TO DO - Copy precisely the first line of the material below and every later line, stopping with the line that contains "unicable (383, 11)".

-------------------------

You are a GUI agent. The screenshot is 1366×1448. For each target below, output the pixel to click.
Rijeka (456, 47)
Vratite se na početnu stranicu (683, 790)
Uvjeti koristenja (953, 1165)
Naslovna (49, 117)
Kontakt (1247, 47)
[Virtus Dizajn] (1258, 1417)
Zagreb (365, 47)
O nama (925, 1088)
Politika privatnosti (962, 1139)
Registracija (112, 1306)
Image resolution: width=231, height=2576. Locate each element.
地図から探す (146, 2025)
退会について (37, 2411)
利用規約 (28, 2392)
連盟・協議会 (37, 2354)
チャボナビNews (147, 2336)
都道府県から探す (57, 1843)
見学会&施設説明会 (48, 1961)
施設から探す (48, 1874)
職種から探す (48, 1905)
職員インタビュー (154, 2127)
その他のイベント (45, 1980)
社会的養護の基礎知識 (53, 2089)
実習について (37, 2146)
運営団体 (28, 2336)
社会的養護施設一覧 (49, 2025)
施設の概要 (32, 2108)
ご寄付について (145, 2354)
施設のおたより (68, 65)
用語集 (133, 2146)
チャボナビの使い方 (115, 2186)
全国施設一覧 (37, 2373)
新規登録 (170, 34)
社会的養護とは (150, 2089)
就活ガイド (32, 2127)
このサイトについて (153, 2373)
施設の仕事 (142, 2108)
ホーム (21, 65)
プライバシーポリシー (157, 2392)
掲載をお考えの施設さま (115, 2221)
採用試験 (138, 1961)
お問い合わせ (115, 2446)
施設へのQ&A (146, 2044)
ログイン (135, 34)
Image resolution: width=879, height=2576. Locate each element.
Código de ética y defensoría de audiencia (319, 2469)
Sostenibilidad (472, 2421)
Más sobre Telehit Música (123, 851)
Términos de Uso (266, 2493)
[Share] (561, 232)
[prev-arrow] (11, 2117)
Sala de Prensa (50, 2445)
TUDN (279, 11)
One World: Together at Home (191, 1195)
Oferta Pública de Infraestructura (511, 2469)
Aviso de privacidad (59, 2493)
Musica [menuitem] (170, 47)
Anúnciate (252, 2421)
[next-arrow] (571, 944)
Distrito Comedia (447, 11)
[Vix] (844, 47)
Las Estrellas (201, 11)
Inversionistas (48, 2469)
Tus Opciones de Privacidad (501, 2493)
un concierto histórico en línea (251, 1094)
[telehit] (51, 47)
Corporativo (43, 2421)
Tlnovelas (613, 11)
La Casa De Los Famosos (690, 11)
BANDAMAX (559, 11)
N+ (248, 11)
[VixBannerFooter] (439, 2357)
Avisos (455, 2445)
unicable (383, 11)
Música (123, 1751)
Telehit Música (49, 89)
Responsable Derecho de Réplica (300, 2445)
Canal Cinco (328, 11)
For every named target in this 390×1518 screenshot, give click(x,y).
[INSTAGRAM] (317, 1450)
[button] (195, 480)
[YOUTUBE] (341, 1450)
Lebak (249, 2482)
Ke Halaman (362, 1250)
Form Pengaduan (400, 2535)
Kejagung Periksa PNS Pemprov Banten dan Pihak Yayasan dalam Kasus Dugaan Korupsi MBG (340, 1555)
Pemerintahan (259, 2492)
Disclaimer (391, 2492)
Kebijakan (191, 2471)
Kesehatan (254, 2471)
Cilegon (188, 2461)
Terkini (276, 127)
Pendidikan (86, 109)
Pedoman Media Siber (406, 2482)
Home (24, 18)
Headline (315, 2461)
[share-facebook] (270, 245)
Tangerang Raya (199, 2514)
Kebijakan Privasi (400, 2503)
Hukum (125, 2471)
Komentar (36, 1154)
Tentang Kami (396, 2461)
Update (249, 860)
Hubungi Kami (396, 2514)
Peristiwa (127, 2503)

-------------------------

EXERCISE OUTPUT -
You are a GUI agent. The screenshot is 1366×1448. For each target below, output the pixel to click.
Rijeka (456, 47)
Vratite se na početnu stranicu (683, 790)
Uvjeti koristenja (953, 1165)
Naslovna (49, 117)
Kontakt (1247, 47)
[Virtus Dizajn] (1258, 1417)
Zagreb (365, 47)
O nama (925, 1088)
Politika privatnosti (962, 1139)
Registracija (112, 1306)
Image resolution: width=231, height=2576. Locate each element.
地図から探す (146, 2025)
退会について (37, 2411)
利用規約 (28, 2392)
連盟・協議会 (37, 2354)
チャボナビNews (147, 2336)
都道府県から探す (57, 1843)
見学会&施設説明会 (48, 1961)
施設から探す (48, 1874)
職種から探す (48, 1905)
職員インタビュー (154, 2127)
その他のイベント (45, 1980)
社会的養護の基礎知識 (53, 2089)
実習について (37, 2146)
運営団体 (28, 2336)
社会的養護施設一覧 (49, 2025)
施設の概要 (32, 2108)
ご寄付について (145, 2354)
施設のおたより (68, 65)
用語集 (133, 2146)
チャボナビの使い方 (115, 2186)
全国施設一覧 (37, 2373)
新規登録 (170, 34)
社会的養護とは (150, 2089)
就活ガイド (32, 2127)
このサイトについて (153, 2373)
施設の仕事 (142, 2108)
ホーム (21, 65)
プライバシーポリシー (157, 2392)
掲載をお考えの施設さま (115, 2221)
採用試験 (138, 1961)
お問い合わせ (115, 2446)
施設へのQ&A (146, 2044)
ログイン (135, 34)
Image resolution: width=879, height=2576. Locate each element.
Código de ética y defensoría de audiencia (319, 2469)
Sostenibilidad (472, 2421)
Más sobre Telehit Música (123, 851)
Términos de Uso (266, 2493)
[Share] (561, 232)
[prev-arrow] (11, 2117)
Sala de Prensa (50, 2445)
TUDN (279, 11)
One World: Together at Home (191, 1195)
Oferta Pública de Infraestructura (511, 2469)
Aviso de privacidad (59, 2493)
Musica [menuitem] (170, 47)
Anúnciate (252, 2421)
[next-arrow] (571, 944)
Distrito Comedia (447, 11)
[Vix] (844, 47)
Las Estrellas (201, 11)
Inversionistas (48, 2469)
Tus Opciones de Privacidad (501, 2493)
un concierto histórico en línea (251, 1094)
[telehit] (51, 47)
Corporativo (43, 2421)
Tlnovelas (613, 11)
La Casa De Los Famosos (690, 11)
BANDAMAX (559, 11)
N+ (248, 11)
[VixBannerFooter] (439, 2357)
Avisos (455, 2445)
unicable (383, 11)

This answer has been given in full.